The timing on this one is strange-the Sixers are still "in it"...???


----------



## Schilly (Dec 30, 2002)

Bfan, that news is from 2 years ago, it was being used to show Croce's involvement with Philly.


----------



## Storyteller (Dec 31, 2002)

> Originally posted by <b>Ed O</b>!
> 
> Well, maybe you can find one if you look. But if you do there won't be many. I guess George Karl is one, post-Whitsitt in Seattle. Naming coaches that have been fired when their GMs changed is much easier to do. See: Dallas, LAL, Detroit, Cleveland, Denver, Washington, Memphis, etc.


You're right about that one, *Ed O*. The only other situation I can think of is when Jerry West took over as GM of the Lakers in 1982 and retained Pat Riley. But it's pretty rare. It's the exception to the rule when the coach stays.


----------



## Public Defender (May 5, 2003)

And of course, Jerry Sloan weathering the GM change in Utah would be another exception to the rule. 
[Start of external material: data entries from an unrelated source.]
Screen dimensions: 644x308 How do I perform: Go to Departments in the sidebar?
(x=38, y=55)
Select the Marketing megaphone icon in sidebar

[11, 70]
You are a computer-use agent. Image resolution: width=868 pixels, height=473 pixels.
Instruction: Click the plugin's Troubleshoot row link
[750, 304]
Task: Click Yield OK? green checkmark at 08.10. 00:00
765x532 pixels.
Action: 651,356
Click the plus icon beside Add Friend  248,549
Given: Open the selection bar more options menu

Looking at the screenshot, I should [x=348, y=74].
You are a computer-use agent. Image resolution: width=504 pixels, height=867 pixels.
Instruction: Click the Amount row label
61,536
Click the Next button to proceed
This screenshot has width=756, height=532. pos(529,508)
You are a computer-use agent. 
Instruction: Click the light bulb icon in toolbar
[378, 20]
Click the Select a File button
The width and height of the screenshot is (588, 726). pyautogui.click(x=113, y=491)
Regardless of the trend, I anticipate Paul Allen telling the new GM that "Cheeks is the man" until proven otherwise.


----------



## Sheedfan30 (Apr 17, 2003)

*I think Whitsitt resigning is somewhat of a major help to the Blazers...*

First off, Bob did have his good trades like Rod Strickland and Harvey Grant for Rasheed Wallace, and Shawn Respert for Bonzi Wells. But he has a poor history with this team, like Jermaine O'Neal for Dale Davis, and paying Shawn Kemp 20 million dollars as a 9th man, and Rasheed Wallace, Scottie Pippen, and Damon Stoudamire in the teens of millions to never get out of the first round for 3 straight years. It also could mean less moves, which may not be as exciting, but will help the team have a much better level of cohesiveness.


----------



## bfan1 (Mar 5, 2003)

*Cheeks gets nod from Allen*



> Originally posted by <b>So Cal Blazer Fan</b>!
> 
> 
> You're right about that one, *Ed O*. The only other situation I can think of is when Jerry West took over as GM of the Lakers in 1982 and retained Pat Riley. But it's pretty rare. It's the exception to the rule when the coach stays.
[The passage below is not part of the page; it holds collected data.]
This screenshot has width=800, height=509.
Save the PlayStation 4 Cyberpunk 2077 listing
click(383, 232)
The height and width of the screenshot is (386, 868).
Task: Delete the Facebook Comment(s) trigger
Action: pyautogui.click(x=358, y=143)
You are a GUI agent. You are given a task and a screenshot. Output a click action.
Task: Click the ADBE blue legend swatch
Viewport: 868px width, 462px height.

Here is what the article at the "O" says:

"...
The Blazers coaching staff was told of Whitsitt's decision early this morning at the team's practice facility in Tualatin. At that time, Blazers coach Maurice Cheeks was given a vote of confidence from team owner Paul Allen and is expected to help lead the search for Whitsitt's replacement. ..."



http://www.oregonlive.com/blazers/oregonian/index.ssf?/blazers/oregonian/050702whitsitt.frame


----------



## Minstrel (Dec 31, 2002)

> Originally posted by <b>Public Defender</b>!
> But the writing is on the wall - this offseason is going to be about re-defining the Blazers' image... and that means players like Rasheed Wallace, Bonzi Wells, Ruben Patterson, even Damon Stoudamire, Zach Randolph, and Qyntel Woods better not start building additions to their Portland homes.


If that's really true, it's just more bad news to follow bad news.

I.e. Get ready to watch the Trailblazers become a miserable team in the name of "cleaning house." Fun. I'm sure fans will be much more cheerful and upbeat in here if the team were winning 20 games a year with "good guys."

Everyone would be all, "Hey, they lost again, but imagine if they came over to your house...they'd be so nice to talk to!" and, "I know we won't get to see them in a playoff game for five years, but I feel safer in the neighborhood these days with no *Jailblazers* hassling me, and what's *that* worth?"

Hopefully, though, the next GM *won't* destroy the talent base on the team just to say they changed the Blazers' image.


----------



## Public Defender (May 5, 2003)

Ed O, 

On your discussion of the moves of the Kings and Mavericks having a parallel to the Blazers, you're correct, but the difference is that both teams made an effort to bring in complementary players. 

The Kings core: Webber, Divac, Stojakovic... they bring in players to assume roles around them. Turkoglu as another Stojakovic, Bibby as a more stable PG, Bobby Jackson as a sparkplug, Jimmy Jackson as insurance in the event of injury to Christie, Turkoglu, or Stojakovic. Keon Clark as an alternative to Webber playing 45 minutes a night. The players were brought in for a reason. 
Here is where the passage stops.